═══ Data shown

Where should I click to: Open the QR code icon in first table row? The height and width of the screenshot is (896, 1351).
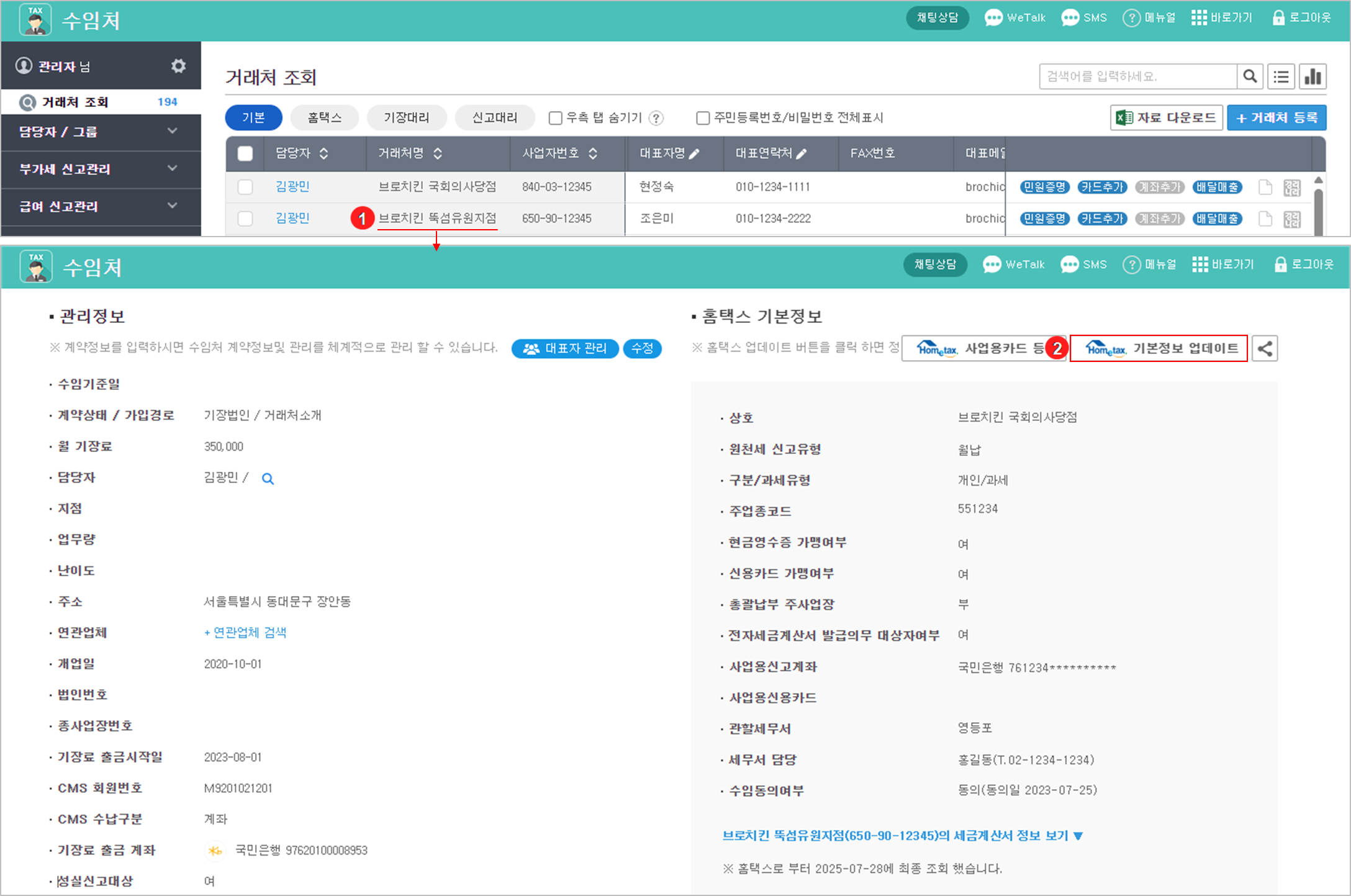point(1292,188)

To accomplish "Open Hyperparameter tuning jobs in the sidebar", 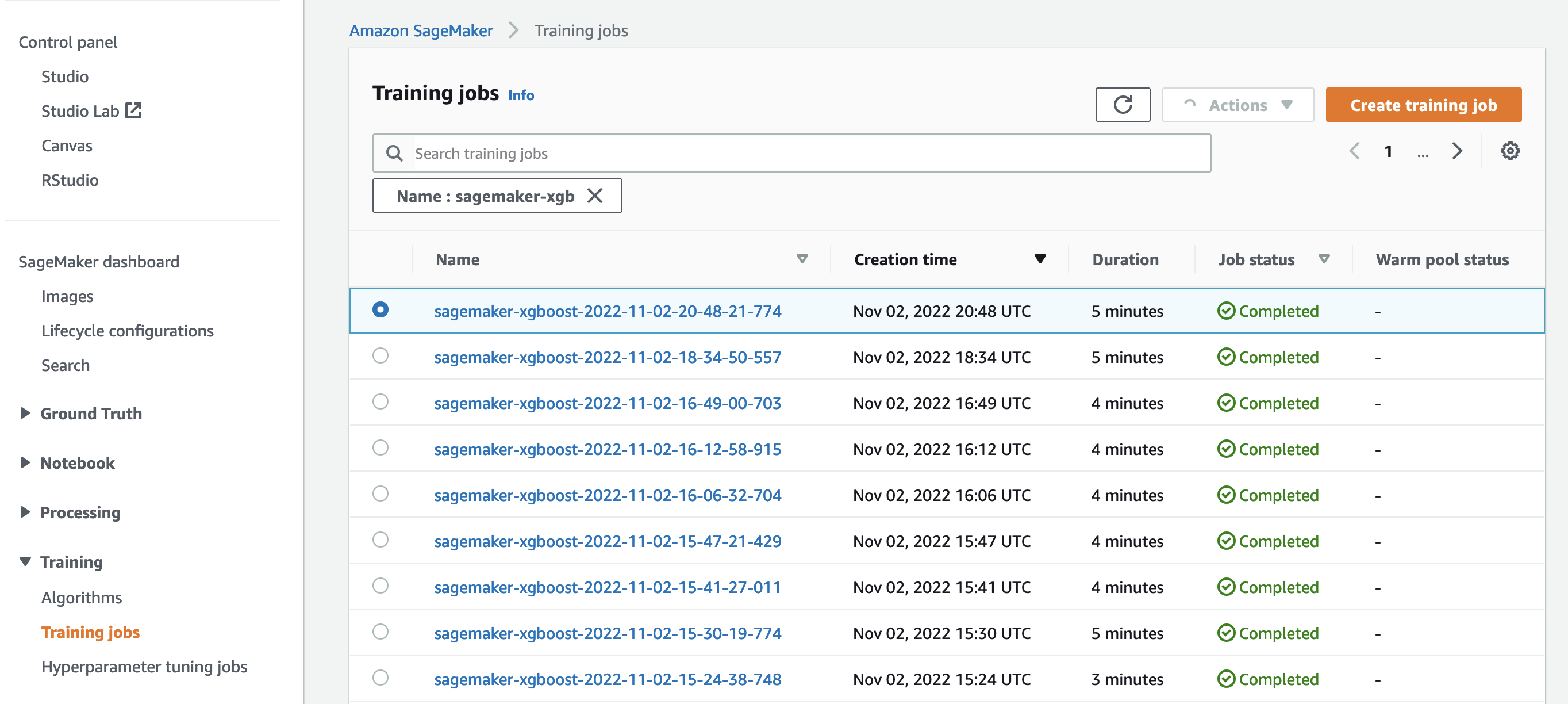I will click(x=144, y=666).
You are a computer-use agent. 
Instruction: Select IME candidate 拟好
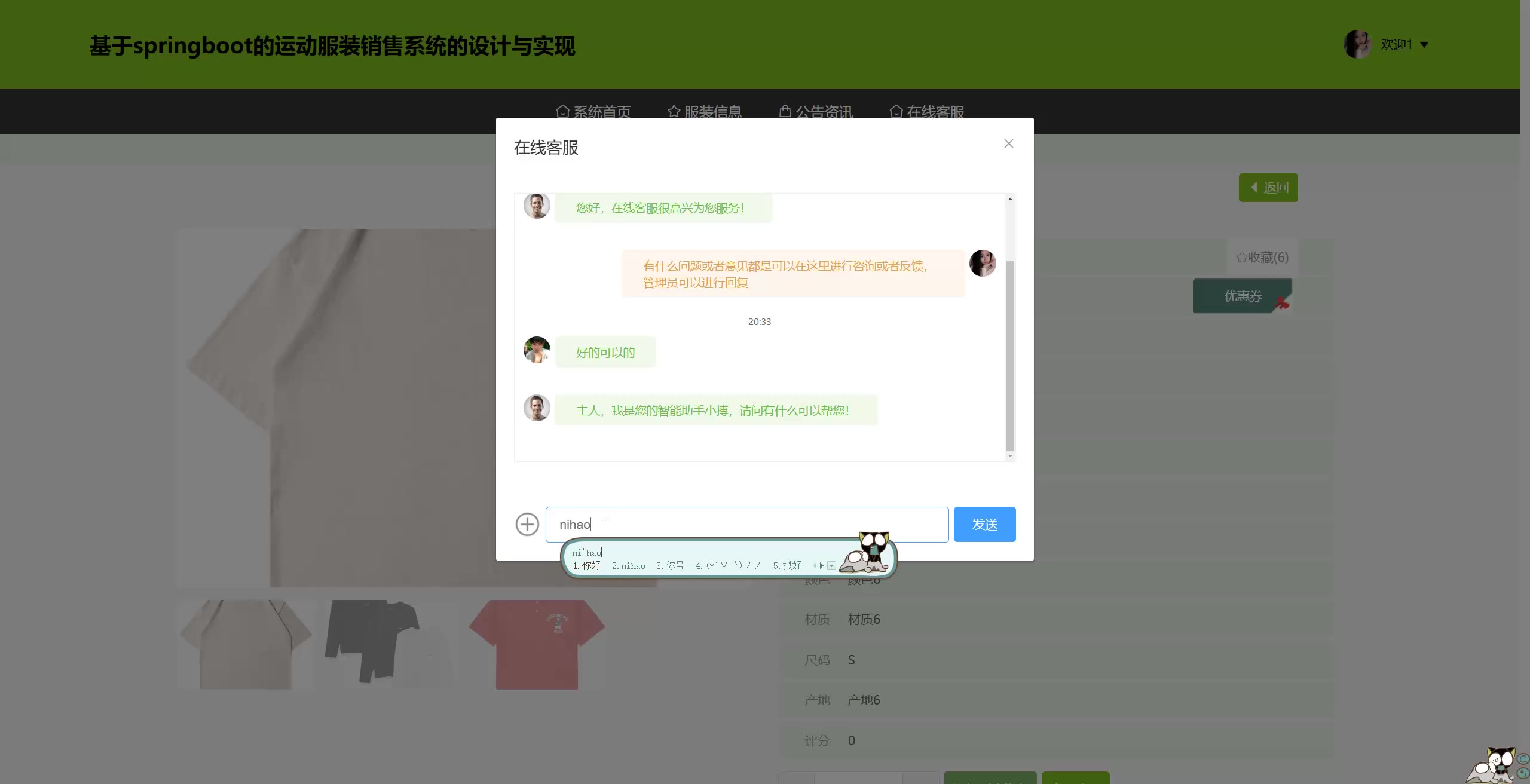click(787, 565)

══════

* [Exercise directions]
With the pictures left out, please output each line from the one containing "You are a computer-use agent." through the end of the entries, exactly as it is.

* [Output of the exercise]
You are a computer-use agent. 
Instruction: Select IME candidate 拟好
click(787, 565)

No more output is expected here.